В августе 21 г., в полном распаде духовном и физическом, он скончался. Наш Союз отслужил по нем панихиду в церкви Николы на Песках, у Арбата. Об упокоении раба Божия Александра.
Все это давно прошло. И Серебряный век, и его люди. Просто даже в живых никого не осталось – идешь, как по кладбищу.
Но может быть, так вот, с другой планеты, ясней видишь и чужие жизни, и свою, и разные писания наши.
Раздумываешь и о том, что это был за Серебряный век? Чем от других отличался, от Золотого, например?

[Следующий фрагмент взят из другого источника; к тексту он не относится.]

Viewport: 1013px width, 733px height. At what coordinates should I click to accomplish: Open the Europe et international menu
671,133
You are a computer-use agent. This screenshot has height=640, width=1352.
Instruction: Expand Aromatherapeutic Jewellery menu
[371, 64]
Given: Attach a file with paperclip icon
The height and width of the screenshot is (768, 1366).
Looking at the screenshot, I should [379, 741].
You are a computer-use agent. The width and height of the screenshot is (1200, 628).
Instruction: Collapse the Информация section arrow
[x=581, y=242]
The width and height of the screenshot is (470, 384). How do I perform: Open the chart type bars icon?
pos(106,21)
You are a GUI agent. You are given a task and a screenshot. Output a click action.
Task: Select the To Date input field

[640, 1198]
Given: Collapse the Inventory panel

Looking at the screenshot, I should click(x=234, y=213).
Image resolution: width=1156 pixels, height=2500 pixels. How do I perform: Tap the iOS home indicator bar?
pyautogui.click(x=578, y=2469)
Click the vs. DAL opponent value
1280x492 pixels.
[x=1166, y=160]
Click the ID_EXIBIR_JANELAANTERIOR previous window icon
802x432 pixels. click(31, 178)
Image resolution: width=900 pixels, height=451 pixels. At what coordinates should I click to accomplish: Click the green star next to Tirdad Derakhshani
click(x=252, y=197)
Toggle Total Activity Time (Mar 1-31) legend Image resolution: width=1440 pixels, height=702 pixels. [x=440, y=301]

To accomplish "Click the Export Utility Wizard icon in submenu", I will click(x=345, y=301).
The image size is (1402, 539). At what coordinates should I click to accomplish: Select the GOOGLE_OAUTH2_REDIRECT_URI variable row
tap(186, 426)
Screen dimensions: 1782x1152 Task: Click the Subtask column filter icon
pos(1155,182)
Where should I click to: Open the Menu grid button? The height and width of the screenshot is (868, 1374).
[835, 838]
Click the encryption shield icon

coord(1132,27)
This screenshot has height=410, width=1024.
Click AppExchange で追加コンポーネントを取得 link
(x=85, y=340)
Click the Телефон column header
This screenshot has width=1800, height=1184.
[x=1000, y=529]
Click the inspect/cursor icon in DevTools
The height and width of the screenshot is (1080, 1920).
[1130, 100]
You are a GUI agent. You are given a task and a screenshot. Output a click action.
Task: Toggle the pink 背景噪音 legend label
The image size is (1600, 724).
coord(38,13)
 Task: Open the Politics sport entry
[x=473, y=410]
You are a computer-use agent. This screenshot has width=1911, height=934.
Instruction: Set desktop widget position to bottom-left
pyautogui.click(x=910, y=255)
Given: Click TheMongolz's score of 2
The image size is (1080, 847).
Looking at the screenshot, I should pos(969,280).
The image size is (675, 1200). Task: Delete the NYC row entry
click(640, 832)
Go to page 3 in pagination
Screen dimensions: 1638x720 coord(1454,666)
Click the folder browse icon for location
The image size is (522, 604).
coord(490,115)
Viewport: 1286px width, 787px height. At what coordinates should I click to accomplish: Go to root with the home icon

Да, от золотого весьма отличался. Не только размерами даров отпущенных – куда же равняться ему с великанами 19-го века! И не тем только, что особенно напирал он на поэзию, стихотворство (действительно, этот Серебряный сильней всего выразился в стихах. Романы Андрея Белого, Сологуба читать сейчас трудно, они обветшали из-за искусственности, из-за отсутствия живого дыхания в них. Проза Кузмина – сплошь стилизация, т. е. опять искусственность).
Живое дыхание! Вот это надо иметь в себе, этого не позаимствуешь. Этим Золотой век русский, девятнадцатый, в литературе был полон, оно и сделало его незабываемым и поразило так Западную Европу, чей 19-й век был совсем другой.